Some people think that the rapid rise of the American multinational company in the years after WWII as Japan and Europe rebuilt provided a one-time bonus that came with an expiration date that has either fast approached or is rapidly approaching. It’s easy to talk yourself into selling great assets.
What people tend to miss is that: (1) these companies retain at least a third of their profits to invest in future growth, (2) they generate just as much wealth from dividends and share buybacks as overall profit growth. People think, “Oh, Procter & Gamble is a $200 billion company. No way it could be worth a trillion dollars.” That kind of logic ignores the portion of the total return that comes from the 3.3% yield that gets reinvested, and the other component of the total return that is the result of buybacks reducing the 2.7 billion shares outstanding. It is not just the market cap expanding that matters, but the number of claimants on the profits as well, and (3) inflation plus acquisitions constantly force us to re-evaluate our idea of big. Telling someone in the 1950s that Procter & Gamble would one day have two dozen brands selling $1 billion per year would have seemed absurd. It’s the “Back in my day, cheeseburgers cost a nickel” phenomenon. That story will continue to play out, and there will be a few dozen trillion-dollar companies twenty years from now.
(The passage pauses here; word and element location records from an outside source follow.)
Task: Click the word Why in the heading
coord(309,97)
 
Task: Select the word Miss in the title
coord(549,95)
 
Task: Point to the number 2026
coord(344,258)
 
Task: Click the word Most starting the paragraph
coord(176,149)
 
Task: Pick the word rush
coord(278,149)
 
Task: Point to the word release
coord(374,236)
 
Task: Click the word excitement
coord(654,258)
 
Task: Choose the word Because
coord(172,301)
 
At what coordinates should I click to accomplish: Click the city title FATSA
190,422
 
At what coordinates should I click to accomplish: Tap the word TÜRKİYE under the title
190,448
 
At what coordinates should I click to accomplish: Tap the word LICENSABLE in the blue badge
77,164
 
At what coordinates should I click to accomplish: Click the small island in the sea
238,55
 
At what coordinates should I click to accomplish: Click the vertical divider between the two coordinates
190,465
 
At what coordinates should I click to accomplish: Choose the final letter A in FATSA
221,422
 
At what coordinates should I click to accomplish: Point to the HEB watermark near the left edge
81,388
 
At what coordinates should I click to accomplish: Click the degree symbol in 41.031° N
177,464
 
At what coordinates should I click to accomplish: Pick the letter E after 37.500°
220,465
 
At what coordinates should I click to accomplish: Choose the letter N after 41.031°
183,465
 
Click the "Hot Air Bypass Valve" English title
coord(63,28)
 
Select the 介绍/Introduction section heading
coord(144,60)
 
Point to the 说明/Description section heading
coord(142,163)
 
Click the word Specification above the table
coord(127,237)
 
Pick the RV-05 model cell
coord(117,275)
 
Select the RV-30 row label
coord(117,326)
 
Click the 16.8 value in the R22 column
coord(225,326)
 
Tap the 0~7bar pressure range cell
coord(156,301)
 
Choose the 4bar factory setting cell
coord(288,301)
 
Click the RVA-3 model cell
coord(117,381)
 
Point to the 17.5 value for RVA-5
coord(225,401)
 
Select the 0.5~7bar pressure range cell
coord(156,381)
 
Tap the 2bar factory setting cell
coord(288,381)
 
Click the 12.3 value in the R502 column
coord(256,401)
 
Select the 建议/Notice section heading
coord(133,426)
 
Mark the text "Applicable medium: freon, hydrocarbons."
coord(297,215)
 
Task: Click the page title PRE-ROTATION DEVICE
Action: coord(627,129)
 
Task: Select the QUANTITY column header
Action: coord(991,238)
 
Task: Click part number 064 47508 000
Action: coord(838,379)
This is also an important reminder on why I regard hold and buy as distinctly different things. I do not subscribe to the “If I shouldn’t buy it right now, why should I own it?” mindset that advocates higher portfolio churn resulting in sales fees and taxes. Just because Procter & Gamble traded at $94 last year doesn’t mean it was wise to sell it then. It’s on pace to make $6 per share in 2019, and will probably trade at $125 if it is rationally valued then. Plus, you will collect the dividends. If you sell, you pay the fees and reduce your capital pool and create a lifestyle where you never experience seeds growing 50% or more in a four year period.
I’ve mentioned before that ExxonMobil would be my preferred stock for DRIP investing because it regularly gets undervalued while growing its dividends so you typically get many opportunities to buy “free” shares of stock through dividend reinvestment that enhances the compounding process above what you’d deserve from positive changes in the business fundamentals alone. When you buy Procter & Gamble and Johnson & Johnson, you don’t get that benefit.
But still, I think they are a close second and third, and I doubt anyone would regret systematically buying shares of each company through a DRIP each month and reinvesting the dividend for twenty-five years. The results from $200 per month into each would be staggering. Even during a four year period when neither company appeared to be doing anything impressive compared to its usual history, the income grew over 50% cumulatively for each company. It still surprises me how lucrative it can be to do the obvious.